Михаэль положил сигарету в стеклянную пепельницу и пояснил:

— Я думаю, слушать ленту не стоит, поскольку расшифровка записи имеется в деле на странице четыре. Это допрос Симхи Малул, проведенный Авигайль и заверенный подписью свидетельницы. Все подробности там. Может быть, имеет смысл, чтобы Авигайль дополнила эти сведения тем, что не попало в протокол.

Тонкие пальцы Авигайль крепче сдавили пустой пластмассовый стакан:

— А, собственно, что рассказывать? Все записано в деле. Она живет в Кирьят-Малахи и уже некоторое время работает санитаркой в лазарете кибуца. Очень довольна работой. Ей нравится присматривать за престарелыми. Во время допроса она призналась, что после того, как Оснат сделали укол, примерно в полвторого, она пошла в секретариат кибуца, чтобы решить какой-то вопрос. Она не знала, что Оснат являлась секретарем кибуца, отвечавшим за внутренние дела. — И тут Михаэль понял, что Авигайль хочет защитить санитарку от какой-то нависшей над ней опасностью.

— Почему она ходила в секретариат? — спросил он. — И по какой причине ты в отчете не указала, зачем она туда ходила?

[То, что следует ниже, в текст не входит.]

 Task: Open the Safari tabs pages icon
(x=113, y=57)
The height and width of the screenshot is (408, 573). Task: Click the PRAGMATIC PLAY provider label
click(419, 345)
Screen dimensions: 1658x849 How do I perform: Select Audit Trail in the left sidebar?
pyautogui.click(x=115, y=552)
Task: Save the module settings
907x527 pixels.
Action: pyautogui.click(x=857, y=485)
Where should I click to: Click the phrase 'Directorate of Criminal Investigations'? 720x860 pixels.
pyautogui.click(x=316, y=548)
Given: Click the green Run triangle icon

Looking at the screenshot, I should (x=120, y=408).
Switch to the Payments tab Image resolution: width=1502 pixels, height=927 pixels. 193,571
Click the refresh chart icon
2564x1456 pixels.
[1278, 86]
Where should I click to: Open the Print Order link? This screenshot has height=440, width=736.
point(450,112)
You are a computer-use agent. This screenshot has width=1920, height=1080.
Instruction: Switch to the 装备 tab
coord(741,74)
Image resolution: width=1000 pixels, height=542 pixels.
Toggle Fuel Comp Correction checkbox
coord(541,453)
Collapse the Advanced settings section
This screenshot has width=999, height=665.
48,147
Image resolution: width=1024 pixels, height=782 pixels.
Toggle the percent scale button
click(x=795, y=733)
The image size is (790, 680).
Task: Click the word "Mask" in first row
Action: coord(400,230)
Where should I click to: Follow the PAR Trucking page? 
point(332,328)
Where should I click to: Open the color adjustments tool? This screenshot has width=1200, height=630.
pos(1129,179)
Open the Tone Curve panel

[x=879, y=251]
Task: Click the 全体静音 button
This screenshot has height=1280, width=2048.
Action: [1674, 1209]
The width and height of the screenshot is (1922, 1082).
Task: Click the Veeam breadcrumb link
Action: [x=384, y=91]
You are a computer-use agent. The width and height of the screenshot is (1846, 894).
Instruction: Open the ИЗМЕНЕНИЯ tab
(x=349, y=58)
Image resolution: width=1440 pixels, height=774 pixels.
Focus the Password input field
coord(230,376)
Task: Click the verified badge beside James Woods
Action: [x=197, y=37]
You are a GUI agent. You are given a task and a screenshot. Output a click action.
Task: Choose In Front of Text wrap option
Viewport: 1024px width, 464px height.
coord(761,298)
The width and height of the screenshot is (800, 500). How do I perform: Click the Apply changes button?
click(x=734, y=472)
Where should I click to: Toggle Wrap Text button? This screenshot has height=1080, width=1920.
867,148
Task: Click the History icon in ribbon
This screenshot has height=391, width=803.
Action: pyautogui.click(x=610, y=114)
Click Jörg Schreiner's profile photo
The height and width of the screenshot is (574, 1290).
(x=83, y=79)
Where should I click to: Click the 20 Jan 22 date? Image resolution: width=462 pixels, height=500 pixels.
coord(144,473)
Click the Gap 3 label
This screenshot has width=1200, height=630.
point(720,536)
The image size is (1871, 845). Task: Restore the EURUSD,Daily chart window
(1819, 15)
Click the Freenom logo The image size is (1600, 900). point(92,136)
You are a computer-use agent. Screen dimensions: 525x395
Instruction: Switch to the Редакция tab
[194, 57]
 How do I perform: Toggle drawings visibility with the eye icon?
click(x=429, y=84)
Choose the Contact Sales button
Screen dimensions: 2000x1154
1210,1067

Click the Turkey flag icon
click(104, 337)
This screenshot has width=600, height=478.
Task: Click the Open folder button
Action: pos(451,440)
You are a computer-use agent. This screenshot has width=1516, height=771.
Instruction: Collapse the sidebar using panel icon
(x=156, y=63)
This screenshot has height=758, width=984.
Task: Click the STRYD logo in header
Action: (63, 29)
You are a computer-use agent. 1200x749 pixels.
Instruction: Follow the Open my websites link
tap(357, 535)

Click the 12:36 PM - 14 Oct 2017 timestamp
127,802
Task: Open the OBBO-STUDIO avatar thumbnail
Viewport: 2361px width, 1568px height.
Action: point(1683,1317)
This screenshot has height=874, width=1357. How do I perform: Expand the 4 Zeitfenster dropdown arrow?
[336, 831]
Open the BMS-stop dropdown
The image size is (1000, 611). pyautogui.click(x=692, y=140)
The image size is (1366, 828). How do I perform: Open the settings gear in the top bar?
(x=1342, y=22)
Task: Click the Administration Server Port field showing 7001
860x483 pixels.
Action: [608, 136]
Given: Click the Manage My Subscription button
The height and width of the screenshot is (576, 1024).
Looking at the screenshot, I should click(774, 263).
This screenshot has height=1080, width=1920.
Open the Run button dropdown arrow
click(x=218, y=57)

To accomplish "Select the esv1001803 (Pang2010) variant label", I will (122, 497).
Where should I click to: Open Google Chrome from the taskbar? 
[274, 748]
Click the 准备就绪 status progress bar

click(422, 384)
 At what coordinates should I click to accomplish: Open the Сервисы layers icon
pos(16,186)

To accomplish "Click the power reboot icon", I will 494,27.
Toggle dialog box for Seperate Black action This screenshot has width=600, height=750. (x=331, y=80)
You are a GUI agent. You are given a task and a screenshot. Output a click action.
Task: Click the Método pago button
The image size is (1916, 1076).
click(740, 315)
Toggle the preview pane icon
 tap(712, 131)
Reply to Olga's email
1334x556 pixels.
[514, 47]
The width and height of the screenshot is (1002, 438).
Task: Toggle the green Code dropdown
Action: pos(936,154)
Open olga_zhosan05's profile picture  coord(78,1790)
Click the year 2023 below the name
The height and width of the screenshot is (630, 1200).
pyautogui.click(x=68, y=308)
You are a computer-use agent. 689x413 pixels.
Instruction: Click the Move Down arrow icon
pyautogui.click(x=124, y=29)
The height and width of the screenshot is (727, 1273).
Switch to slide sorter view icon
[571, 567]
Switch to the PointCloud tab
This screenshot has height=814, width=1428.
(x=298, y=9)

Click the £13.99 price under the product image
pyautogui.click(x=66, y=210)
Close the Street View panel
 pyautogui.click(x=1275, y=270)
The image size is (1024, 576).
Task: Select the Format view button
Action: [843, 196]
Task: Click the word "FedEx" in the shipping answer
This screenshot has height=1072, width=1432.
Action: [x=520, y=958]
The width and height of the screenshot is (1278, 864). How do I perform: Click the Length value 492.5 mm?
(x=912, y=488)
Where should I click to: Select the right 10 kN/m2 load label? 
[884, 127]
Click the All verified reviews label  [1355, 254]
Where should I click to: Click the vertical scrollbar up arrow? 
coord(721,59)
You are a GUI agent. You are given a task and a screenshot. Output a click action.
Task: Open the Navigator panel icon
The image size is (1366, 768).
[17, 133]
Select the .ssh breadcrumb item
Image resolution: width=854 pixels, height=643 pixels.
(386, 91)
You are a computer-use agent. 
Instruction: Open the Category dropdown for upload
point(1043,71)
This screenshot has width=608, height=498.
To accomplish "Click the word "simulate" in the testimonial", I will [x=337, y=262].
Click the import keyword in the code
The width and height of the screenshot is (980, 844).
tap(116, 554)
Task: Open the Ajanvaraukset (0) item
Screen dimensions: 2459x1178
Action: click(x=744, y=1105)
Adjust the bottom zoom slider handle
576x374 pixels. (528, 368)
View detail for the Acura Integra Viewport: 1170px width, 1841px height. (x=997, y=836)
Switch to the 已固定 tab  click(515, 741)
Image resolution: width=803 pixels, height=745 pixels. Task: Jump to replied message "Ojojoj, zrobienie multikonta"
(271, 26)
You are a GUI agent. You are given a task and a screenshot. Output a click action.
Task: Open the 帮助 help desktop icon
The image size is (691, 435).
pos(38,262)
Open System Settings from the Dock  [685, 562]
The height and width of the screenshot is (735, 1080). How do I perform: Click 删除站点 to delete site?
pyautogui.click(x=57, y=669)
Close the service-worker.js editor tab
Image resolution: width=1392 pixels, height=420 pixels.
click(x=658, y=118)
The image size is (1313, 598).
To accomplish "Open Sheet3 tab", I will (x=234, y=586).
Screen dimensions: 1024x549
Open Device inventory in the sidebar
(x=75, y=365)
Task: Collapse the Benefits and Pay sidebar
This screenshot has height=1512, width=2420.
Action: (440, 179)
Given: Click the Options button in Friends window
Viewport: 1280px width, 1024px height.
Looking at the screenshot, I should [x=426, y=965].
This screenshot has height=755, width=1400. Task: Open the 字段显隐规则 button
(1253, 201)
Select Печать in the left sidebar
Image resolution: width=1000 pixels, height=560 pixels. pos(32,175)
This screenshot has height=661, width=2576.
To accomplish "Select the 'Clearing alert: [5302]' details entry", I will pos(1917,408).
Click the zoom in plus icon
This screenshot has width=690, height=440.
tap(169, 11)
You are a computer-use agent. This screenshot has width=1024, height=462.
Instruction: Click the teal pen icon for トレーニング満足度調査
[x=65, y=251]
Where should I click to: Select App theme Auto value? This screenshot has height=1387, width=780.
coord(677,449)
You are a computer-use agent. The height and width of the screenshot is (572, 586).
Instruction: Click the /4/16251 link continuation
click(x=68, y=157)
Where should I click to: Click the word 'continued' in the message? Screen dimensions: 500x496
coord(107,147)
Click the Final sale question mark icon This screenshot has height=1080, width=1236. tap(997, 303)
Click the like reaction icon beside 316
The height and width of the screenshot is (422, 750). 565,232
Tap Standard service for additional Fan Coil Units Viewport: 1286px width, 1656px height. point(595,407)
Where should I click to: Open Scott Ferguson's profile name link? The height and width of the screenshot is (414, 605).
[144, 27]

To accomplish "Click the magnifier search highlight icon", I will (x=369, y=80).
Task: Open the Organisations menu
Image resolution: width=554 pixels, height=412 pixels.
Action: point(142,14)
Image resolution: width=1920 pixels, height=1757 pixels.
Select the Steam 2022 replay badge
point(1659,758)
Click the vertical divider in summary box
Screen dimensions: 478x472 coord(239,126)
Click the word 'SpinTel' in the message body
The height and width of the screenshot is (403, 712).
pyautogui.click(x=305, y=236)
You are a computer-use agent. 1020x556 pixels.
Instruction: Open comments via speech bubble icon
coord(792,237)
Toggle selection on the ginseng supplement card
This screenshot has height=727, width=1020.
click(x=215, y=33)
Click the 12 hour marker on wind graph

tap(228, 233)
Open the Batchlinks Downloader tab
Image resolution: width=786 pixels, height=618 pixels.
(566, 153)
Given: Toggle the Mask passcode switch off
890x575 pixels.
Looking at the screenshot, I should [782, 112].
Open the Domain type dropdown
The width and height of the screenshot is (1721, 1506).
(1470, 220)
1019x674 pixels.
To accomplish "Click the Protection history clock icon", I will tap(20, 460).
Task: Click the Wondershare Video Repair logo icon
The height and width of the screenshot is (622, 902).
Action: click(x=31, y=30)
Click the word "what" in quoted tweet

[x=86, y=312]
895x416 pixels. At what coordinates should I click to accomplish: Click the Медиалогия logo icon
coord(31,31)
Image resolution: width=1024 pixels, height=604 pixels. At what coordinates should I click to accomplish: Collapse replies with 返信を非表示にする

— Решить какой-то вопрос, — рассеянно ответила Авигайль, но Михаэля не обманула ее уловка.

— Решить какой вопрос? — уже с нетерпением повторил свой вопрос Михаэль, сожалея, что не поговорил с Авигайль до совещания.

Авигайль ничего не ответила, а лишь поменяла позу в кресле.

— За какой надобностью санитарка ходила в секретариат? — теперь уже этот вопрос задавал Нахари.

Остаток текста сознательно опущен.